How knitting in more than one style improved my knitting life!

I hold my yarn and needles in three different ways depending on what I'm knitting. I like having this flexibility, but I don't know many other knitters who chop and change like I do. Maybe I shouldn't be surprised about that—I'd been knitting for 25 years before I made any changes to my knitting style!

I do wish I'd known earlier about the advantages of being able to hold my yarn in either hand though. I find knit/purl stitch patterns quicker and easier with the yarn in my left hand, while I prefer working lace and intarsia with the yarn in my right. When I knit Fair Isle I can now hold yarns in both hands! All this is very convenient, but I think the biggest advantage is that I can relieve aches and pains in my hands by changing styles.

So, in case you've never thought about learning a different knitting style, or you have but weren't quite sure how, I thought I'd share the story of how I came to have three different styles.

I was taught to knit with the yarn held in my right hand, and adopted the "pen" hold. This involves supporting the needle from below with the thumb and first finger, as if holding a pen.

Pen hold

The 'pen' hold.

I could knit fairly quickly and evenly in this way, and used that style for years. However, it required me to bend my right hand backwards at the wrist, and eventually my tendons began to complain. My hands and arms ached more and more whenever I was knitting.

I noticed that everyone else in my knitting group was using the "knife" hold. The yarn is still in the right hand, but the needle is held from above, with the hand and fingers in a more relaxed position.

Knife hold

The 'knife' hold.

Despite the number of years I'd been knitting my old way, I found it easy to switch styles, and the pain disappeared. Such a relief!

Making that first change gave me the confidence to try knitting with the yarn in my left hand - Continental style.

Continental style 1

The first hold I learned for Continental knitting.

I'd read that it made knit/purl patterns, such as seed (moss) stitch, much quicker and easier. Instead of having to make the regular changes between the front and back of the work by swinging the yarn nearly 360 degrees around the front of needle with your right hand, you only need a tiny flick with the left hand. On top of that, I just thought that knitting in Continental style looked cool! And loads of people knit that way, how hard could it be?

It was like learning to knit all over again. I could barely get the yarn round the needle, let alone make a stitch with it. I realized I needed a dedicated project just to learn to knit Continental style. I cast on for a seed stitch scarf in a bulky-weight yarn. Progress was slow and my tension was terrible, but it didn't matter because the point of this scarf was to learn. Two large balls of yarn later, I had a new (slightly wobbly) scarf, and I could knit Continental style.

After all that effort I was disappointed when I timed myself and found that I could still knit seed stitch faster with my right hand than with my left. It took about a year before I felt equally comfortable with the yarn in either hand. That made me properly appreciate the motor skill involved in knitting; you might become competent within a couple of hours, but it takes serious dedication for the skill to become second nature.

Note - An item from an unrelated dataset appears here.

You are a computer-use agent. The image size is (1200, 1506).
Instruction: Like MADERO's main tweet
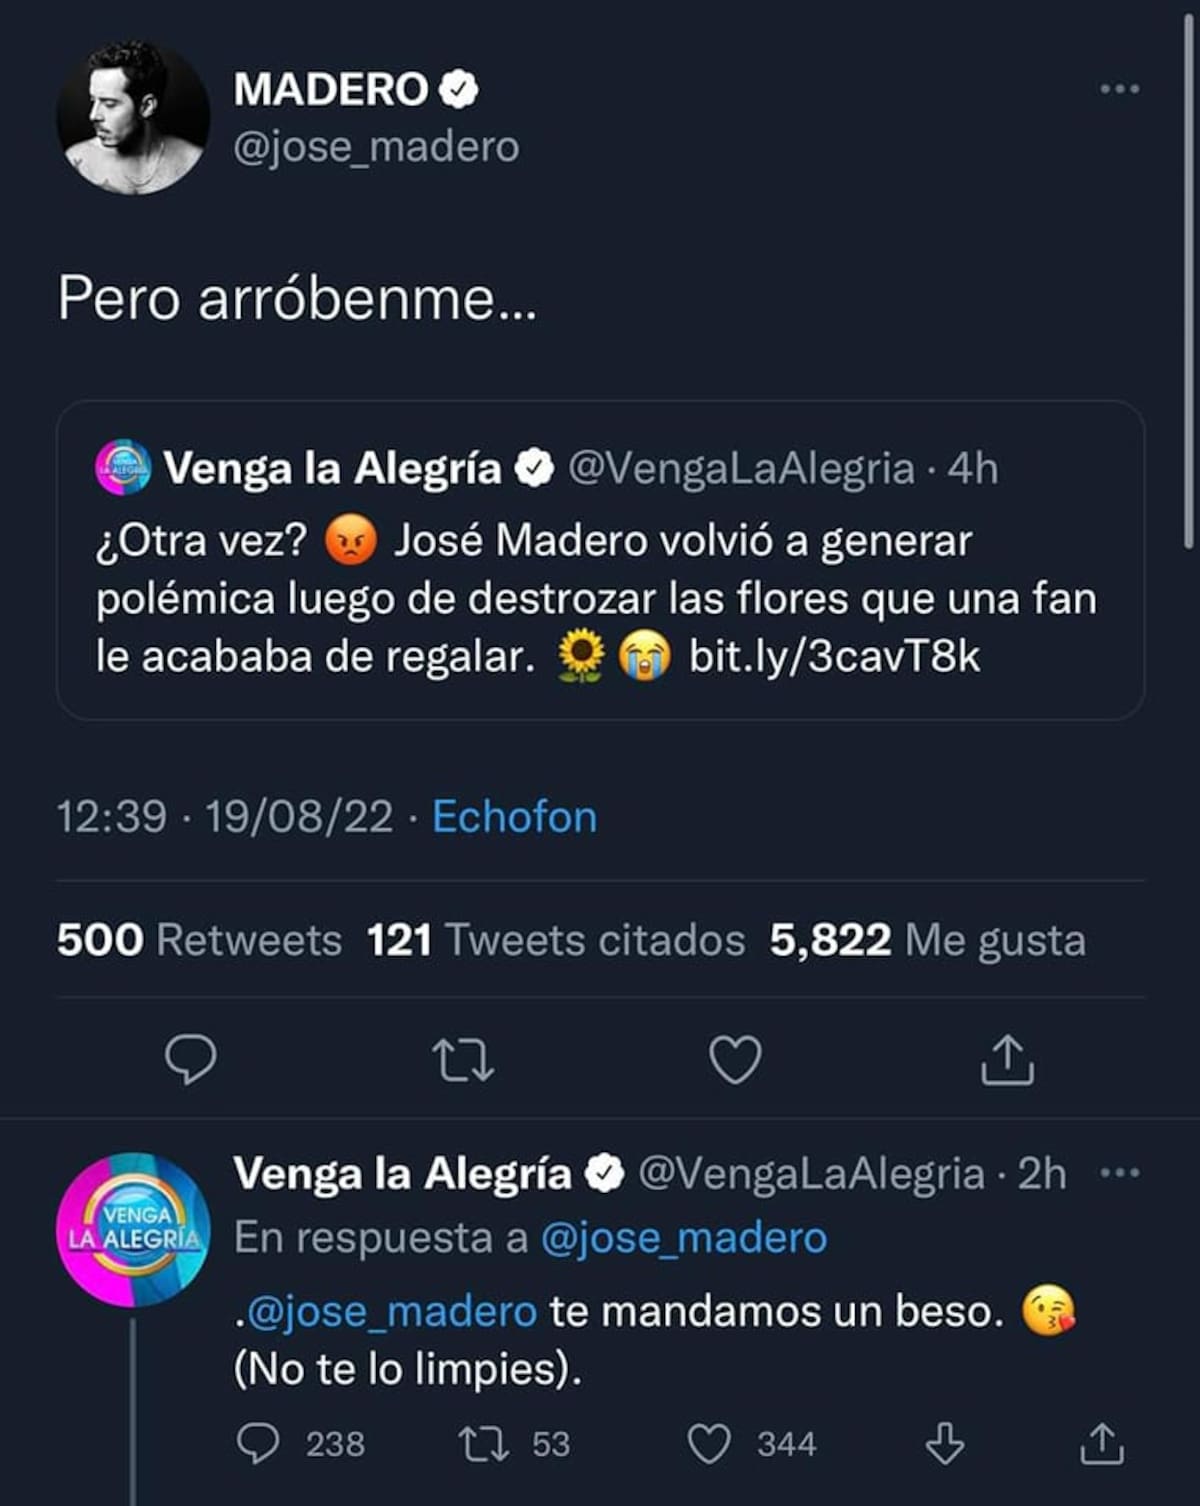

I just re-tested my speed in seed stitch and this time found I'm significantly faster with my left hand compared to the right. Now, I can knit in 10 minutes what would have taken me 15! I'm happy with that.

I discovered my third and favorite knitting style a couple of years ago while I was looking for ways to knit faster. I saw a video in which super-speedy Continental-style knitter Miriam Tegels shows how she holds her left index finger close to the needle to reduce strain in her hand. I still don't find it easy to purl like this, but I love it for knit rows. It's fast, and very easy on my hands.

Continental style 2

Second Continental hold: easy on my hands but I can't yet use it for purling!

There are countless different ways of holding yarn and needles. If you're happy with your style, then don't change a thing! But if your hands hurt while you're knitting, or you like the advantages of a different style, I definitely think it's worth the effort to learn. It's improved my knitting life!